На ночь несговорчивую парочку посадили в камеру, чтобы остыли и подумали над своим поведением.
Дверь кабинета открылась, и вошел начальник Уклейкина, подполковник Живцов.
– Уклейкин, – начал он с порога, – ты чем это занимаешься? Кто у тебя в камере сидит?
– Взяли вчера с поличным, – доложил капитан. – Попытка квартирной кражи. Оказали сопротивление при задержании, со следствием не сотрудничают…
– Кража со взломом?
– Да нет, вроде ключами открыли или отмычкой…
– Личности-то хоть установить удалось?
– Упорствуют! – вздохнул капитан. – Документов никаких при них не было, личности незнакомые, отпечатков в нашей картотеке не оказалось, сами имена назвать отказываются, несут какую-то чушь… подозреваю, что гастролеры.
– Нехорошо! – строго проговорил подполковник. – Теряешь квалификацию, Уклейкин! Уж личность установить – это первое дело… а как у тебя обстоит с убийством гражданки Уткиной?
– Работаю… – капитан снова вздохнул.
– Работает он! – насупился начальник. – Мне, Уклейкин, не работа твоя нужна, а результаты! А ты, вместо того чтобы с тем убийством разбираться, берешься за новое дело…
– А вот кстати, – оживился капитан. – У нас один из этих двоих арестованных бритый наголо, а по делу Уткиной свидетель тоже видел бритого человека.

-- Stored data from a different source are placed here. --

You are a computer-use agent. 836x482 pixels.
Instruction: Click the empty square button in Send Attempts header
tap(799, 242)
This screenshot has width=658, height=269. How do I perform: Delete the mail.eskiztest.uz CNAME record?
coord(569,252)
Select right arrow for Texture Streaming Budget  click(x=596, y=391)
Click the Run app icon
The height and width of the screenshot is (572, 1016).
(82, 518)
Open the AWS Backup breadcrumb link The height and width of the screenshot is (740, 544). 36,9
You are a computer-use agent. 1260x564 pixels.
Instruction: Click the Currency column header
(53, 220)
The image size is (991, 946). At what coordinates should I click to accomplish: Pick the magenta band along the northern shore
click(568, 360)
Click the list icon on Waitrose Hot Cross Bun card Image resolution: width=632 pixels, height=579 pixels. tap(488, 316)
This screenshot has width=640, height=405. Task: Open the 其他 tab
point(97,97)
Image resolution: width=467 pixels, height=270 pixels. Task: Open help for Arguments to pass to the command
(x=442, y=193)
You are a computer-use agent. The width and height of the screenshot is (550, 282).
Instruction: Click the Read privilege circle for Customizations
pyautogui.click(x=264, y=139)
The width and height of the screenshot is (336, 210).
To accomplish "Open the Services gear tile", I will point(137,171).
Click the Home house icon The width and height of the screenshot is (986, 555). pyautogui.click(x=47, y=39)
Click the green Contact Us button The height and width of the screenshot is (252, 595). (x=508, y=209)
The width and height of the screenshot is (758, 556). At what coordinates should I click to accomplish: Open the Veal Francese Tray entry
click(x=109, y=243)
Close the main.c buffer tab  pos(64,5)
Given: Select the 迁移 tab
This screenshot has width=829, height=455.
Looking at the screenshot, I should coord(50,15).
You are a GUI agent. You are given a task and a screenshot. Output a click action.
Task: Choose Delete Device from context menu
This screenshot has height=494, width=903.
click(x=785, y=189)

Опять же, почерк похожий – в квартиру проникли без взлома… можно, я с этими двумя субчиками поработаю в направлении того убийства?
– Ну вот видишь, Уклейкин! – подполковник тоже повеселел. – Можешь ведь работать, если тебя как следует подтолкнуть! Ладно, бери их в оборот!
Парочку незадачливых грабителей привели в кабинет Уклейкина.
Капитан, по методу своего начальника, делал вид, что погружен в работу и не замечает арестованных.
Наконец он оторвался от своих бумаг и уставился на них, как будто никогда прежде не видел.
– А, вот и вы! – проговорил радостно. – Ну что, будем оформлять добровольное признание?
– Зря вы так, – отозвался бритый, – мы же сказали вам, что были в той квартире по служебной необходимости…
Он оглянулся и сел на стул, причем, как с удовлетворением отметил капитан, стул выбрал ломаный. Второй задержанный тоже присел.
– Ага, по служебной! – усмехнулся капитан. – Вот у меня рецидивист один, Сима Гвоздь, он, пока на свободе, каждую неделю по служебной надобности в чужие квартиры проникает. Так и вы – квартирная кража со взломом – и непременно по службе! Интересная у вас служба!
– Да не было никакого взлома, – выпалил второй задержанный, волосатый не в меру. – Мы дверь ключами открыли…
Бритый взглянул на напарника предостерегающе, но было уже поздно, слово – не воробей. Бритый повернулся резко – и произошло то, чего капитан ждал с большим нетерпением, – стул развалился. Бритый шлепнулся на пол.